* **INSTRUCTIONS TO FOLLOW**: Restate the lines word for word, from the one containing "Task: Click the Dividend" through the last line of the entries below, without any other lines.

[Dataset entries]
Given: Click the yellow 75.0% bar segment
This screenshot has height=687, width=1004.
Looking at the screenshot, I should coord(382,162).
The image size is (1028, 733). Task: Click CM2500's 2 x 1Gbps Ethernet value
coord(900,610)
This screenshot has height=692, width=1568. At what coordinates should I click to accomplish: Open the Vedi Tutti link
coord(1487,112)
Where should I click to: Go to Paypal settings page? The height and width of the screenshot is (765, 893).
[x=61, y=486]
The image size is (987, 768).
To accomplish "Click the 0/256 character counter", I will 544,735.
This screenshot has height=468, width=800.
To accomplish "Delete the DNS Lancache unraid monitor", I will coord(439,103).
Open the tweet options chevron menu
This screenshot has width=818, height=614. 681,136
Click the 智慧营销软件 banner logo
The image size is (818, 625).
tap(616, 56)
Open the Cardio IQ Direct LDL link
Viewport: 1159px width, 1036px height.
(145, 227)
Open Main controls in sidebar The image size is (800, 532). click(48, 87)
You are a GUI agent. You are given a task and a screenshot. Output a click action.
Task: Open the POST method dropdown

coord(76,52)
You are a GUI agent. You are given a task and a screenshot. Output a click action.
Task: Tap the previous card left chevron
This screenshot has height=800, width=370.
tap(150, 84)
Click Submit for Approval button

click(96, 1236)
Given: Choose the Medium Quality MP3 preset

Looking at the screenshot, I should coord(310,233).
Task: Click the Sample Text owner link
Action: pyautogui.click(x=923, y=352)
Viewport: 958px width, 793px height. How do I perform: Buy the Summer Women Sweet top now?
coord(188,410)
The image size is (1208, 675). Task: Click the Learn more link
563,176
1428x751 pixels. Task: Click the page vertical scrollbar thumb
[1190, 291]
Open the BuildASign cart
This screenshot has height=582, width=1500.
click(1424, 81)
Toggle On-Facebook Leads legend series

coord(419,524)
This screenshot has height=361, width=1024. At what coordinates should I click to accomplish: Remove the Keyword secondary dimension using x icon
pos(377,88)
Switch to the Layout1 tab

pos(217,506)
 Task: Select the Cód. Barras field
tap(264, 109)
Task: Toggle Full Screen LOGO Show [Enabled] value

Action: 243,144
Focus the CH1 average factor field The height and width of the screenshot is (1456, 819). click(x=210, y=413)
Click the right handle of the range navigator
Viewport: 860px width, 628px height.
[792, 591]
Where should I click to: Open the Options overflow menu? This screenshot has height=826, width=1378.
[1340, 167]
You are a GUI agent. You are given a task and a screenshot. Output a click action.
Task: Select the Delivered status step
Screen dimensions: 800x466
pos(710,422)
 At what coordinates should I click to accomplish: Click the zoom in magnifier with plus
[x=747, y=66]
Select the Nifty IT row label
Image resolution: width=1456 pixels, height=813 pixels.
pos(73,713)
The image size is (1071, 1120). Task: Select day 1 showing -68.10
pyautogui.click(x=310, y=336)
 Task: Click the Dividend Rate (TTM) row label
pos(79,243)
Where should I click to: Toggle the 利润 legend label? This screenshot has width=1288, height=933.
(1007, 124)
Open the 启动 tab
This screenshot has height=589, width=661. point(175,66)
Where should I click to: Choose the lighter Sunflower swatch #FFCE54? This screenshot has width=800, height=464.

* **OUTPUT FOR THIS EXERCISE**:
 Task: Click the Dividend Rate (TTM) row label
pos(79,243)
Where should I click to: Toggle the 利润 legend label? This screenshot has width=1288, height=933.
(1007, 124)
Open the 启动 tab
This screenshot has height=589, width=661. point(175,66)
Where should I click to: Choose the lighter Sunflower swatch #FFCE54? This screenshot has width=800, height=464.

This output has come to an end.